Task directions: Please give the count of lines in the listing underneath that hold "pixels", leaving out everything else.

Extracted material:

'''

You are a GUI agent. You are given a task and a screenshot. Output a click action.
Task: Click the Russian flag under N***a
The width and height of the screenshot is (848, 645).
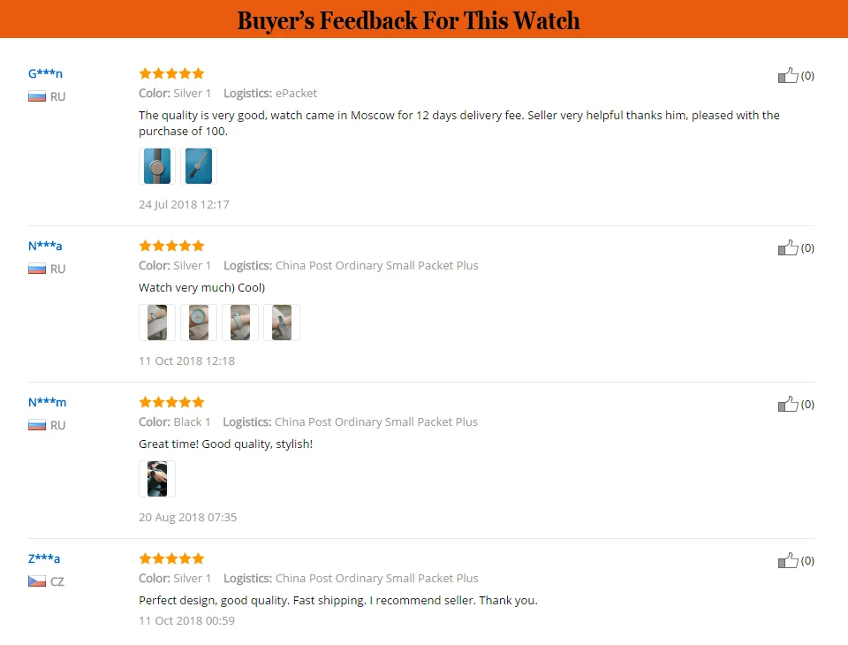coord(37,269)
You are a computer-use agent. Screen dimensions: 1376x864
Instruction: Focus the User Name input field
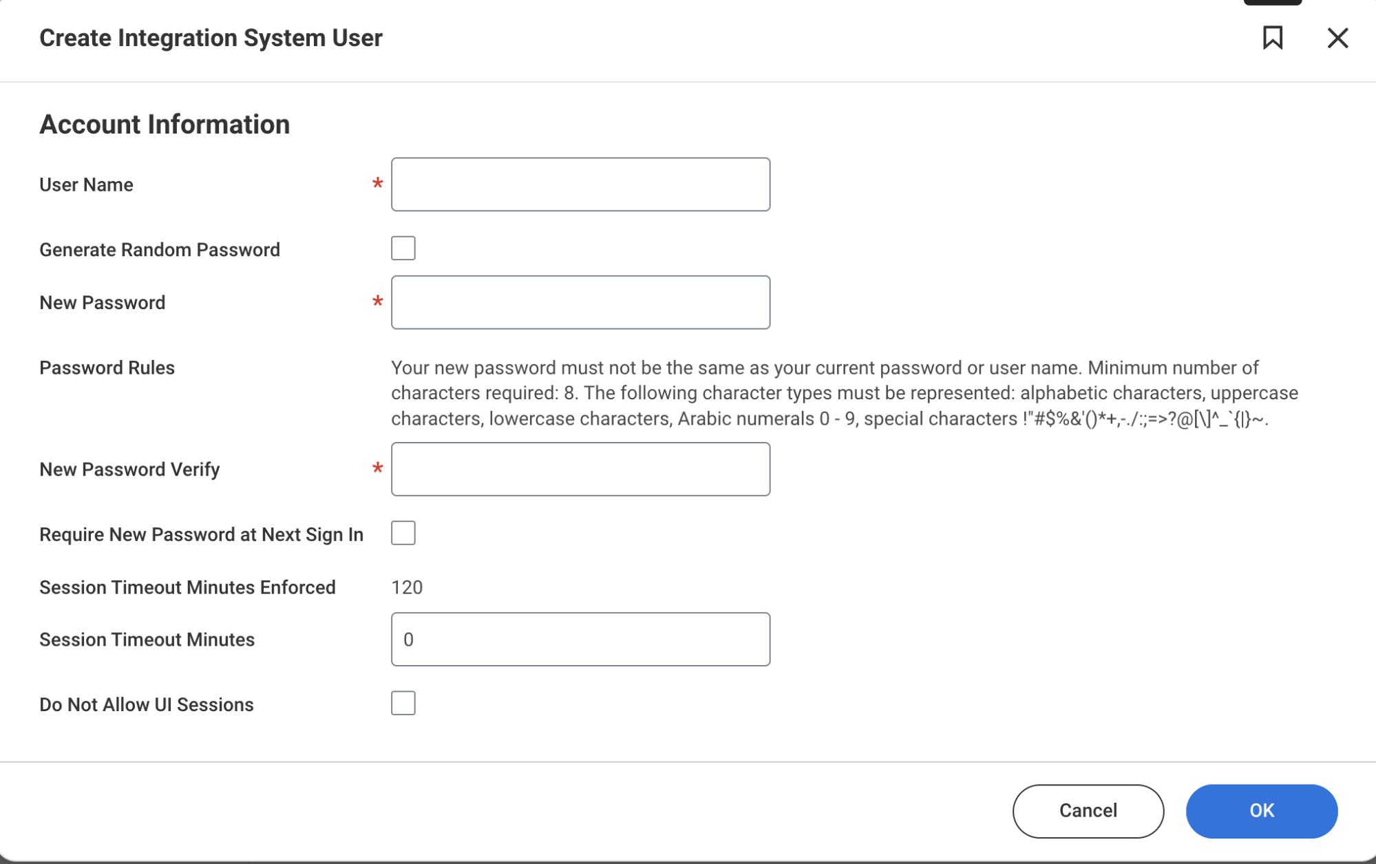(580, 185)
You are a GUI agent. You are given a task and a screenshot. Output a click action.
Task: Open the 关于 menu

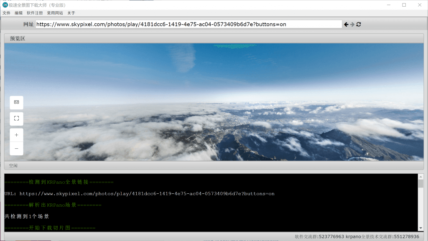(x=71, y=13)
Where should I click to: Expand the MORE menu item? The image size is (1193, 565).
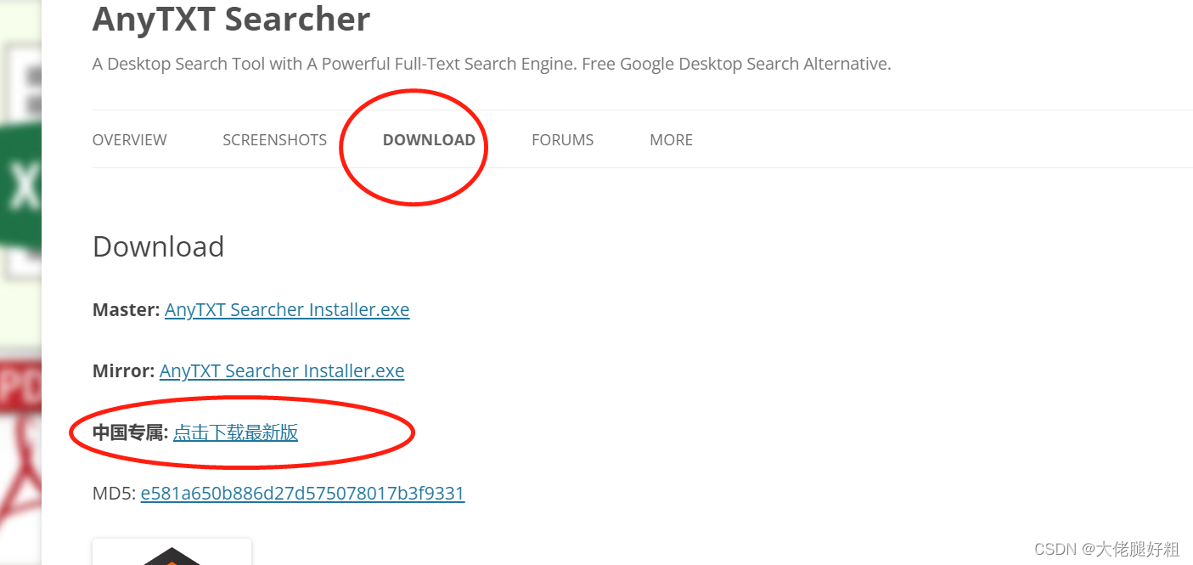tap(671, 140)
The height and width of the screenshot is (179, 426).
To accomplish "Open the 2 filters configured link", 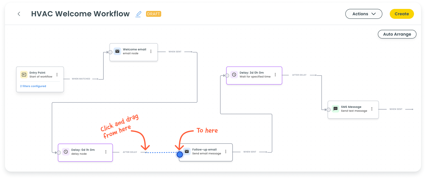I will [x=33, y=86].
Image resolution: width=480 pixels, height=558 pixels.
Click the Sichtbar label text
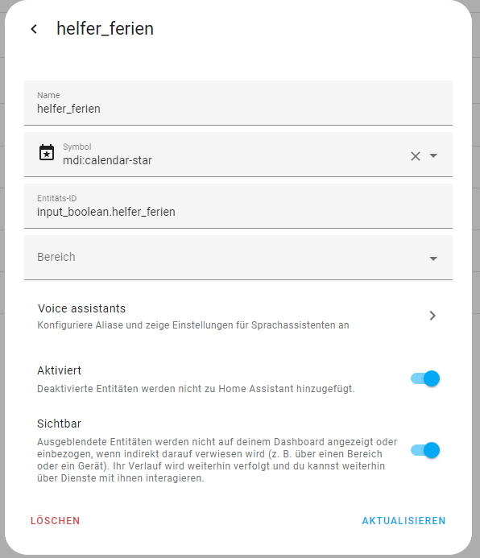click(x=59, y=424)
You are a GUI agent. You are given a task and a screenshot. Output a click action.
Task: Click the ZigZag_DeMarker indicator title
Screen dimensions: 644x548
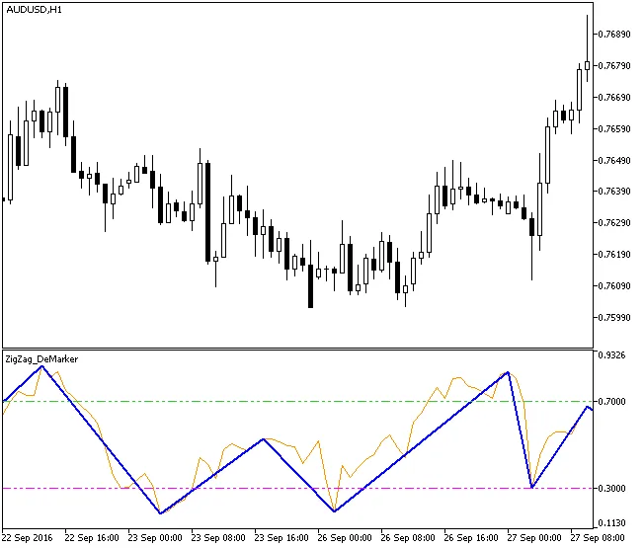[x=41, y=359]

'''
'''

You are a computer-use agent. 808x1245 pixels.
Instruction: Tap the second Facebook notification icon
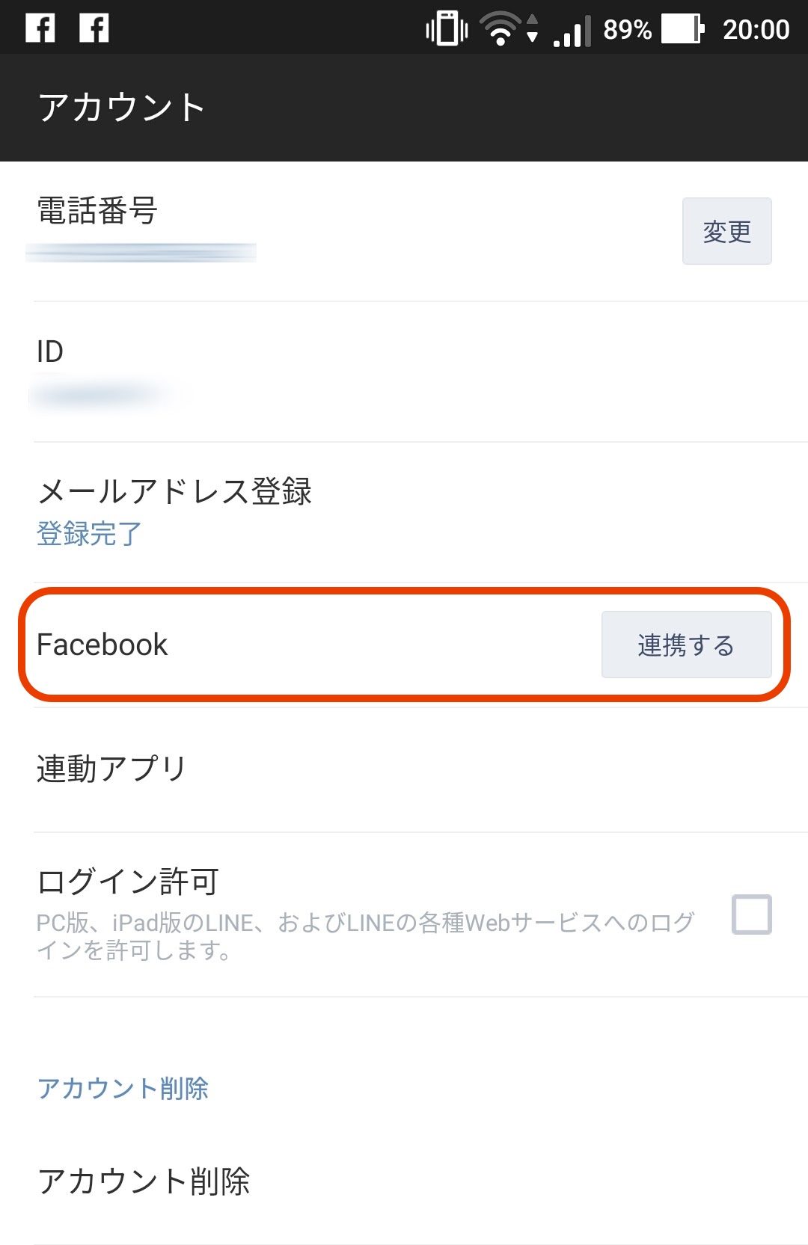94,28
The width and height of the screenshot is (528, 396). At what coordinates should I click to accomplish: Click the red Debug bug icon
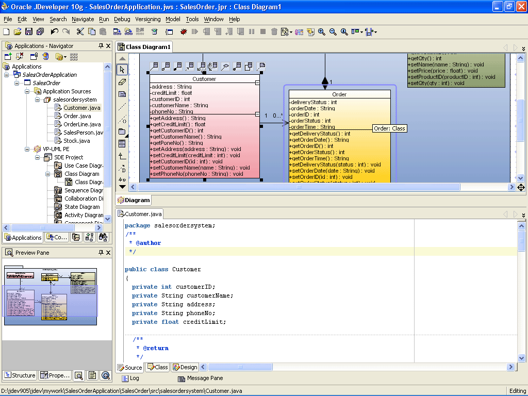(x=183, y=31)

'''
'''

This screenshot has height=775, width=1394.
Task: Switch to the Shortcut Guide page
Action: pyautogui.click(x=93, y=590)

'''

Response box: 2